Je pense que la règle, s’il y en a une, c’est d’être le plus honnête possible. C’est-à-dire d’essayer de dire les choses comme elles le sont sans chercher à les maquiller. On peut chercher à soigner la forme mais sur le fond, je pense qu’il faut essayer d’être le plus réaliste possible. Un enfant peut tout entendre. Plus on est honnête avec lui, plus le climat sera bon parce qu’il sent qu’on ne lui raconte pas des mensonges.

 

Comment faire lorsque les enfants sont très jeunes ?

 

Il est souhaitable de tenter de choisir des mots adaptés, en s’adaptant à l’âge et de l’enfant.
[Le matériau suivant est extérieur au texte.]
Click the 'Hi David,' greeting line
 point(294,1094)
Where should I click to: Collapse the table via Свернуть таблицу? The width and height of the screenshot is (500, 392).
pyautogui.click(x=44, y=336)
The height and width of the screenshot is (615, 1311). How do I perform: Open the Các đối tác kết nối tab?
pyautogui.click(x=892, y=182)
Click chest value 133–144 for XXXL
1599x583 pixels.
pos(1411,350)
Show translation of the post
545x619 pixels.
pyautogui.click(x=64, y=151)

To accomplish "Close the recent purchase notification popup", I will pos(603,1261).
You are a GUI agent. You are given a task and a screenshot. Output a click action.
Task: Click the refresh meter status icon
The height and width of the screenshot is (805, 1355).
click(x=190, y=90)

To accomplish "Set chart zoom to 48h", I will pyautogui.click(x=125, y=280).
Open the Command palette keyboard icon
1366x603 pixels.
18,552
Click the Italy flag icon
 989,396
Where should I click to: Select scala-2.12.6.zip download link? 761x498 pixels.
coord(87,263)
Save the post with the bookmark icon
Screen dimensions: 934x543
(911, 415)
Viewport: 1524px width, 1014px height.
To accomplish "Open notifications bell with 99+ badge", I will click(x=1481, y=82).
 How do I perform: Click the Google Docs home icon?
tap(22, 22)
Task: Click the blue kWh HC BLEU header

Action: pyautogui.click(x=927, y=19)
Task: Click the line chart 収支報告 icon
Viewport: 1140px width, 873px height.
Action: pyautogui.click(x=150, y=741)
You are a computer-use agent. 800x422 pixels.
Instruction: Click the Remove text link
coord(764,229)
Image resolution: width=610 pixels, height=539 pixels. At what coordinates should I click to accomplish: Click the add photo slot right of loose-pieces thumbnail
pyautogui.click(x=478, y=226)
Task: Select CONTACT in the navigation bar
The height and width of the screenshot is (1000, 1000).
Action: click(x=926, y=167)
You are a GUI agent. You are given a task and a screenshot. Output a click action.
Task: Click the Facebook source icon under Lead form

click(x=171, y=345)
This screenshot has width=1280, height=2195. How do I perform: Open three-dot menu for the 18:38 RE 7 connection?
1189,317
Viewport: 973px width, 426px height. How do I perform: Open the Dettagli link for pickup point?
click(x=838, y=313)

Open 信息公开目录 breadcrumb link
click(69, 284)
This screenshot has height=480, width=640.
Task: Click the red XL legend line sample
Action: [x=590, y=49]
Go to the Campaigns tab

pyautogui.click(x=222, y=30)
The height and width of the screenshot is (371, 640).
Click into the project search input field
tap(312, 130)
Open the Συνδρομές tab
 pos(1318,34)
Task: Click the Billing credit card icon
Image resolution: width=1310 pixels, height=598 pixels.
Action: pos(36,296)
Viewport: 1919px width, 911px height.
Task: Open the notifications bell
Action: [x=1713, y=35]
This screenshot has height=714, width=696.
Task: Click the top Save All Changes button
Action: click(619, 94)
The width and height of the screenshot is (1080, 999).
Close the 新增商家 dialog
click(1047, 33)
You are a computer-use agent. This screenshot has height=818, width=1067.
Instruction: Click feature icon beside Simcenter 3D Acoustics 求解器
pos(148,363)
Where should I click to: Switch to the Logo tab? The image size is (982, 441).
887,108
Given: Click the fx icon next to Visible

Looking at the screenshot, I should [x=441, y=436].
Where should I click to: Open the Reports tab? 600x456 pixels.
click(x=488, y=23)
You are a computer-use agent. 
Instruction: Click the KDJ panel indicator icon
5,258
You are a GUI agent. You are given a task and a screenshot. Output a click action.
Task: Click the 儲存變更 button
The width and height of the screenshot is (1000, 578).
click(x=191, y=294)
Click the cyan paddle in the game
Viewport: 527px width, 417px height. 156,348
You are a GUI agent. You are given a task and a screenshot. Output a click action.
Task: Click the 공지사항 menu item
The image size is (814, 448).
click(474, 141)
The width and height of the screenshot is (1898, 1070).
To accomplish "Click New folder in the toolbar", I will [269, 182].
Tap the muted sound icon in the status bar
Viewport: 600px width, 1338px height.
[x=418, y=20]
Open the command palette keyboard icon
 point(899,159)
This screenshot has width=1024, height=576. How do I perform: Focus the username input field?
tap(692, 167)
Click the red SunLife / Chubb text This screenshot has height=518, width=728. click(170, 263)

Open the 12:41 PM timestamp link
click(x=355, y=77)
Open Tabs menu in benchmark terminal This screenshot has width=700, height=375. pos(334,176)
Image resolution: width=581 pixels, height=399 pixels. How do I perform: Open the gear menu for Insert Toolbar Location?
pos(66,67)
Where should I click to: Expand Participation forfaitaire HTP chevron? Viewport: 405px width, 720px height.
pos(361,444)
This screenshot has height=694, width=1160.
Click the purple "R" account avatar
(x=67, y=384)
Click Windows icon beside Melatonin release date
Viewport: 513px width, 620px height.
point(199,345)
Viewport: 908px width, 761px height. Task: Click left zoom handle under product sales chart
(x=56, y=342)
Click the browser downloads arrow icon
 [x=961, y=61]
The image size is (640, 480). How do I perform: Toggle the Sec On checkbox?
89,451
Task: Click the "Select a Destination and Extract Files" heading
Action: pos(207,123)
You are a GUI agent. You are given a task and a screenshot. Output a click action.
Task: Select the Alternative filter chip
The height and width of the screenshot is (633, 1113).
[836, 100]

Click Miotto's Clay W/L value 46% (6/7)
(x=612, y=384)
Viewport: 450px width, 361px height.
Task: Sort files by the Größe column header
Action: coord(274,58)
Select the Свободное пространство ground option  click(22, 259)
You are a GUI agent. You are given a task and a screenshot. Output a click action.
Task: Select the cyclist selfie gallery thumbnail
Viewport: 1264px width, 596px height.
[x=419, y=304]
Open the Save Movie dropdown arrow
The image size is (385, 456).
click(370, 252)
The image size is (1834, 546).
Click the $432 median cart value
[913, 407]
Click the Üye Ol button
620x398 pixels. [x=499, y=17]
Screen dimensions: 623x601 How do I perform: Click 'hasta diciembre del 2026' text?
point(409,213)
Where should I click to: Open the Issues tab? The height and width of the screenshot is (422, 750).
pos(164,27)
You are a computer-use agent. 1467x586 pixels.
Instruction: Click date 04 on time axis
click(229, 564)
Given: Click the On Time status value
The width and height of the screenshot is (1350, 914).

Il va de soi qu’un bébé ne comprendra pas tout ce qu’on lui dit, mais le fait de lui parler permet de l’intégrer à la réalité des choses. Il est d’autant plus pertinent d’échanger avec ses enfants que le climat familial risque de changer et qu’ils doivent en comprendre les raisons. Surtout qu’ils ont tendance à penser que c’est de leur faute.

 

Est-ce qu’il est préférable de préparer les enfants au pire si les choses ne s’améliorent pas ?

 

Oui dans l’esprit mais encore une fois, c’est une question de mots. Souvent c’est l’autre parent, celui qui n’est pas malade, qui vient me voir pour me demander que faire. Par réflexe, comme pour protéger ses enfants, le parent va se mettre à cacher son état et donc s’empêcher de pleurer par exemple. J’ai tendance à leur dire que lorsque l’un enfant voit l’un de ses parents très inquiet pour l’autre, cela peut être une opportunité pour l’enfant de poser des questions. Mieux vaut dire la vérité et laisser les questions venir. Ce qui est important c’est que les parents laissent la possibilité à leurs enfants de se questionner, afin qu’ils fassent leur propre chemin dans leur tête.

 

* Docteur en Psychologie, auteur de « L’accompagnement en soins palliatifs. Approche psychanalytique », Dunod, 2012.